WHAT THE TASK ASKS →
All that is needed is the number of lines in the records that contain the word "This", stated without anything else.

RAW DATA →
# # #

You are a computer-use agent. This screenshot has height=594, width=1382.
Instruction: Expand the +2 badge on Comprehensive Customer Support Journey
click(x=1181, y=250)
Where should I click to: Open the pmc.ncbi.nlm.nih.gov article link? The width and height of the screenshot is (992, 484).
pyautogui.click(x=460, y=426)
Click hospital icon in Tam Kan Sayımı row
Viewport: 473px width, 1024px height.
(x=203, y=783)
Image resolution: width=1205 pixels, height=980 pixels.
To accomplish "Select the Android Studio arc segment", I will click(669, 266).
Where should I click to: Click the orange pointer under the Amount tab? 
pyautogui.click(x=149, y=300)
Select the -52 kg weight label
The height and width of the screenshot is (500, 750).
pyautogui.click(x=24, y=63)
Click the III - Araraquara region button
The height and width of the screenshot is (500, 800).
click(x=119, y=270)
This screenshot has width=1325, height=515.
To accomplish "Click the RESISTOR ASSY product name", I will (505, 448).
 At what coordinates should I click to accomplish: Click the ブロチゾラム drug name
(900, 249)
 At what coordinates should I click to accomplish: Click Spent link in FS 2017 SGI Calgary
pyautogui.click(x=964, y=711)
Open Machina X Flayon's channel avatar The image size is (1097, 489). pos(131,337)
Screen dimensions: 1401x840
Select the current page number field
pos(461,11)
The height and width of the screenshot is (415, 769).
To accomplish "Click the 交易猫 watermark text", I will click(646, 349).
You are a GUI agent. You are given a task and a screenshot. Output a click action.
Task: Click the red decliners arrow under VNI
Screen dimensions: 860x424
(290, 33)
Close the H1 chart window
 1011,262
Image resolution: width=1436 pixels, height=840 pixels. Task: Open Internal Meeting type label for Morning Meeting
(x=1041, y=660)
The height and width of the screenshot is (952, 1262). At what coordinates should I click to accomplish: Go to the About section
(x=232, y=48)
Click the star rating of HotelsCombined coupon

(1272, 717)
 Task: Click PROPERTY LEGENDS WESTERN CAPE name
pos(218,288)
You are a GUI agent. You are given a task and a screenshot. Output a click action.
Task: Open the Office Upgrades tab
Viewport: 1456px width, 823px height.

# # #

ANSWER SPACE →
2